Assistir a Lumière! A Aventura Continua é como abrir um portal para um tempo em que o cinema estava nascendo mas já carregava em si todo o potencial de uma forma de arte que jamais deixaria de nos encantar. O filme de Thierry Frémaux não joga mão de efeitos especiais nem de narrativas complexas, ele simplesmente devolve à tela aquilo que ela sempre foi: imagens em movimento que contam, sem artifícios modernos, a vida tal como ela era e como ainda reverbera em nós. O que Frémaux reúne aqui não é ficção, e nem um ensaio teórico chato, é uma experiência visceral com o que há de mais puro no cinema.

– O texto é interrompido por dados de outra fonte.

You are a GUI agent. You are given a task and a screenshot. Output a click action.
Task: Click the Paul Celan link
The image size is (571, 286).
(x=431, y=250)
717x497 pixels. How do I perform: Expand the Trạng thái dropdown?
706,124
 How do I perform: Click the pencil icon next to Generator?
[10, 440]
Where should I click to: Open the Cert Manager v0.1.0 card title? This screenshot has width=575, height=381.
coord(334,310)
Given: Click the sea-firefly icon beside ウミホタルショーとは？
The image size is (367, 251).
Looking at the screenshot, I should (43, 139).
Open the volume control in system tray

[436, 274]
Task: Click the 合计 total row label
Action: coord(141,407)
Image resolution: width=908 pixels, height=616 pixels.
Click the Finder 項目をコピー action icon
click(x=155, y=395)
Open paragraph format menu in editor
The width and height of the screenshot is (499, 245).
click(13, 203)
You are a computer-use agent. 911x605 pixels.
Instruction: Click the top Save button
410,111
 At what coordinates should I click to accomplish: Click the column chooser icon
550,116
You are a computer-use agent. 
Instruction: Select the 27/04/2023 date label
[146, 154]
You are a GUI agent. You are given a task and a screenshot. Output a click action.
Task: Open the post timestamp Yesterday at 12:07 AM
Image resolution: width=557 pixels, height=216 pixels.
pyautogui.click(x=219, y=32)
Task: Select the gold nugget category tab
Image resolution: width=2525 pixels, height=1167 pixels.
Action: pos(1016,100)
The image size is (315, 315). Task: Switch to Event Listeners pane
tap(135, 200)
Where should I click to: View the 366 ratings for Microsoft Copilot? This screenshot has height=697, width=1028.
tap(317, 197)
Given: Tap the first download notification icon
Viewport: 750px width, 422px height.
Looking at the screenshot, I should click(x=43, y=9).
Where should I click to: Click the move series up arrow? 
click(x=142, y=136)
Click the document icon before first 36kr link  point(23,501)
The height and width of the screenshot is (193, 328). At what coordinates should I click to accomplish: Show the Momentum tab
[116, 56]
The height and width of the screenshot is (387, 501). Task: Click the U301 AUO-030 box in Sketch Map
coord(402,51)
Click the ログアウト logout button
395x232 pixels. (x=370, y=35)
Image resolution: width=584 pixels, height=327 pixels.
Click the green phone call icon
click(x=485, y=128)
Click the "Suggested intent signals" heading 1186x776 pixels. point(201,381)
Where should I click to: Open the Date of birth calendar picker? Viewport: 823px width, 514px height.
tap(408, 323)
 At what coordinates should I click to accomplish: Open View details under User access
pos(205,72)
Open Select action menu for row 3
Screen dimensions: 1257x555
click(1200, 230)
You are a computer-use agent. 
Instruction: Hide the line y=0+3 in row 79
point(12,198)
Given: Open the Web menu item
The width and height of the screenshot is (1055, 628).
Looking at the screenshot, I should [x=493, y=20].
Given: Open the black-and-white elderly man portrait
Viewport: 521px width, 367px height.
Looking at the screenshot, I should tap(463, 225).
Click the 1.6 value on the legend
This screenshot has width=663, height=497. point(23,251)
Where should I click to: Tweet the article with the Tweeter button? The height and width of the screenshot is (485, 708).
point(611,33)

Ao longo de mais de cem ‘vues’, curtas filmados pelos irmãos Lumière e seus operadores no fim do século XIX e começo do XX, somos transportados para ruas cheias de vida, estações de trem cheias de pressa, cafés onde parisienses caminham sem pressa e cenas familiares que parecem capturar a própria essência da humanidade. A montagem desses fragmentos restaurados com cuidado quase amoroso por Frémaux é acompanhada por sua narração suave, que nunca se impõe. Ela nos guia com uma intimidade quase de convívio entre amigos, explicando contextos e deixando espaço para que cada imagem ressoe por si só.
Uma das grandes belezas do filme está na sua simplicidade. Não há grandiosos discursos sobre teoria cinematográfica nem análises que façam o espectador se sentir excluído por não dominar jargões técnicos. Ao contrário, o filme nos lembra que o cinema começou como uma janela para o mundo. Em poucos segundos é possível ver crianças brincando, trabalhadores saindo de fábricas, mares e estradas, a vida acontecendo em suas sutilezas. E tudo isso soa hoje não como curioso, mas profundamente comovente, porque percebemos ali elementos eternos da experiência humana.
A trilha sonora escolhida – uma seleção de peças de Gabriel Fauré, compositor contemporâneo da época em que os filmes foram rodados – dá ao conjunto uma textura sensorial que complementa a imagem sem jamais dominá-la. Essa música, às vezes melancólica, às vezes cheia de leveza, faz com que a cada corte de cena o espectador sinta que está participando de uma memória coletiva, e não apenas consumindo um registro histórico.
Frémaux não se limita a uma sequência cronológica previsível, ele agrupa essas imagens por temas e sensações, permitindo que o público faça conexões entre cenas aparentemente simples e a narrativa maior da evolução do cinema. Ao ver um trem chegando à estação ou um grupo de pessoas atravessando uma rua, sentimos que a linguagem cinematográfica já estava ali, em cada enquadramento, em cada gesto capturado pela lente primitiva da câmera. A magia do movimento estava presente desde o início, e Frémaux nos mostra isso sem didatismo, mas com a sensibilidade de quem ama profundamente esse meio de expressão.
Esse segundo volume, como ele mesmo já explicou em entrevistas, é uma continuação orgânica do primeiro trabalho homônimo lançado em 2016. Aqui, ao invés de se apoiar unicamente na nostalgia, Frémaux nos convida a refletir sobre o que essas imagens significam para nós hoje. Muitos desses momentos são tão autênticos e espontâneos que nos fazem reconhecer ali traços da vida contemporânea. Há humor em gestos casuais, poesia na rotina e uma verdade crua que transcende a distância temporal de mais de um século.
O filme ainda funciona como uma aula de história do cinema sem que jamais pareça uma. Ele não pesa na mão com datas ou nomes difíceis, ele simplesmente coloca diante de nós aquilo que os irmãos Lumière captaram com a sua câmera, lembrando que o cinema nasceu de um desejo simples: mostrar o mundo. É por isso que Lumière! A Aventura Continua não é apenas um documentário para cinéfilos ou historiadores. É uma obra que pode tocar qualquer pessoa que já tenha sentido o arrepio de ver uma história ganhar vida na tela.
No final, quando as imagens cessam e a tela fica escura, a sensação que fica é de ter terminado uma conversa íntima com o tempo. O que parecia distante e esquecido retorna com uma clareza impressionante e nos lembra que, desde o primeiro clique da câmera dos Lumière até os filmes mais ousados de hoje, o cinema sempre foi um espelho de quem somos. A aventura não apenas continua, ela nos alcança e nos transforma.